A coordenação do programa nacional também tem a missão de realizar agendas extras por meio de comissões especiais formadas para buscar informações sobre graves ameaças dirigidas a defensores em vários estados brasileiros. A intenção é sensibilizar e pressionar as autoridades locais e estaduais para que dêem prioridade na apuração das ameaças. Este ano, os membros das comissões já estiveram na Bahia e no Mato Grosso.
Na Bahia, a comissão se reuniu com autoridades de Salvador e Santo Antônio de Jesus, em outubro, para averiguar as ameaças sofridas pela defensora de direitos humanos, Ana Maria Santos, feitas por um suposto grupo de extermínio que atua no município baiano. No mesmo mês, também estiveram em Mato Grosso para averiguar as ameaças de morte sofridas pela defensora de direitos humanos, Leonora Brunetto, integrante da Comissão Pastoral da Terra (CPT). Ela é ameaçada por fazendeiros da região por defender e apoiar trabalhadores sem terra da Gleba Gama, município de Nova Guarita.

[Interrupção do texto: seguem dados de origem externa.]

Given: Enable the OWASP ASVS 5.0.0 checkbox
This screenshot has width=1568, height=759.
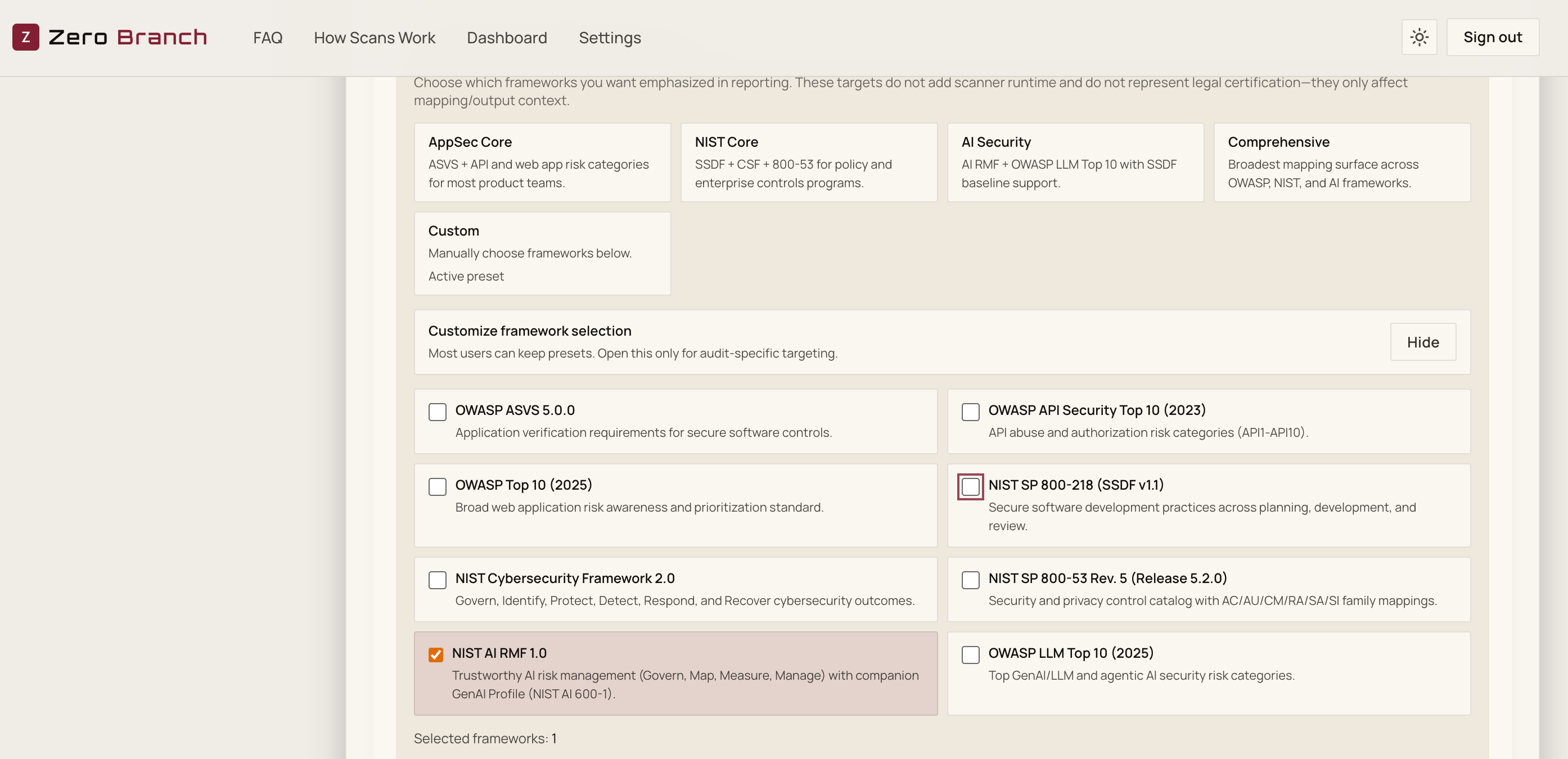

Os defensores dos direitos humanos são todos os indivíduos, grupos e órgãos da sociedade que promovem e protegem os direitos humanos e as liberdades fundamentais universalmente reconhecidos. Esta é a definição da “Declaração dos Direitos e Responsabilidades dos Indivíduos, Grupos e Órgãos da Sociedade para Promover e Proteger os Direitos Humanos e Liberdades Individuais Universalmente Reconhecidos”, adotada pela Assembléia Geral das Nações Unidas na Resolução 53/144, de 09 de dezembro de 1998.

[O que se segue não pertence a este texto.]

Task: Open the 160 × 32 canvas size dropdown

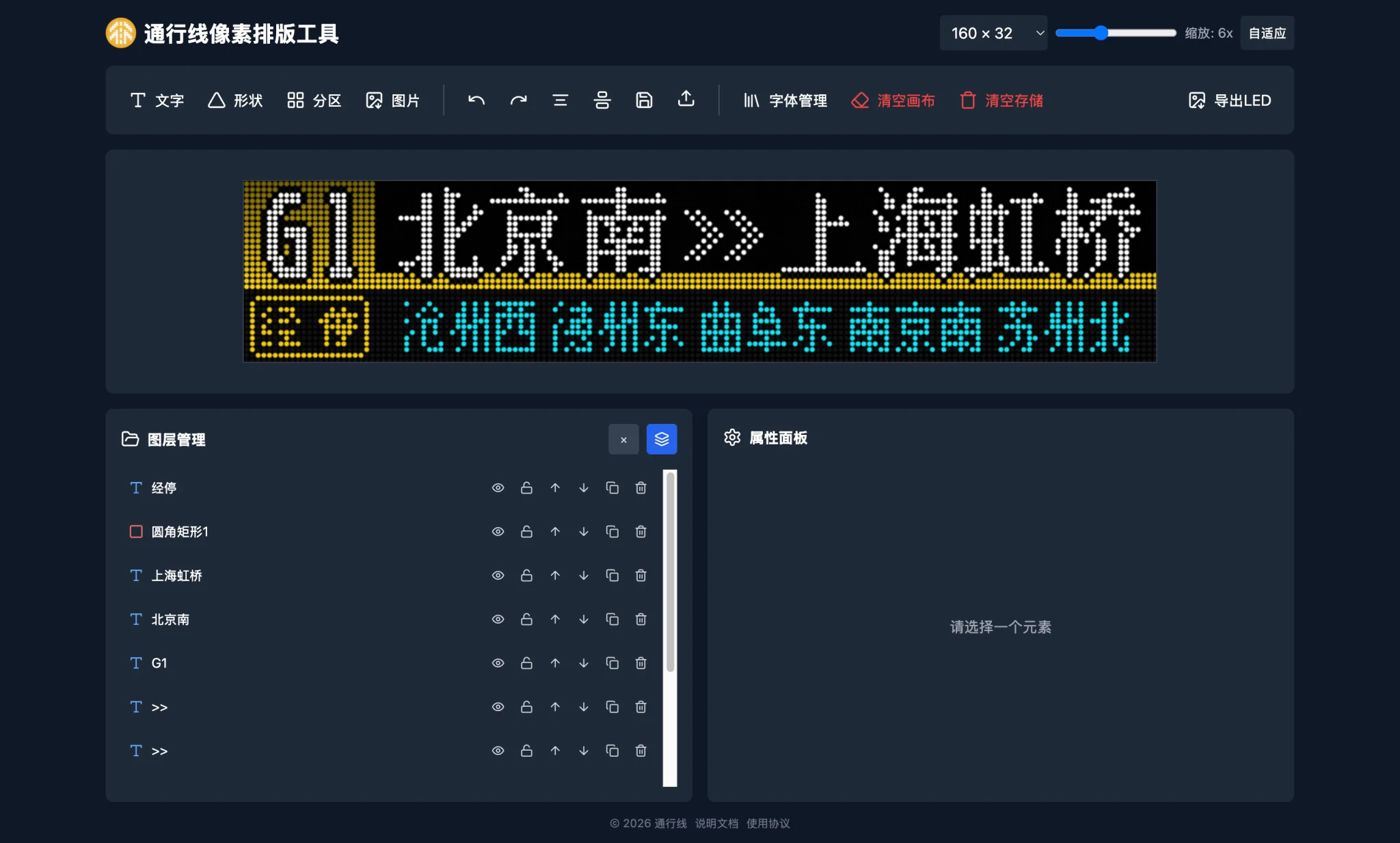Action: point(993,32)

Fazem parte desse universo, os dirigentes ativistas de direitos humanos; religiosos ou agentes de pastorais; jornalistas ou comunicadores sociais; juízes ou advogados e outros funcionários do judiciário; vereadores, deputados e senadores; dirigentes ou ativistas de organizações sociais, populares, cívicas, comunitárias, camponeses, indígenas, quilombolas, ribeirinhas, extrativistas, ciganos; gestores e funcionários públicos (quando se deslocam a áreas de violência); dirigentes ou ativistas sindicais, de federações e confederações de trabalhadores; dirigentes ou ativistas de grupos políticos; entre outros.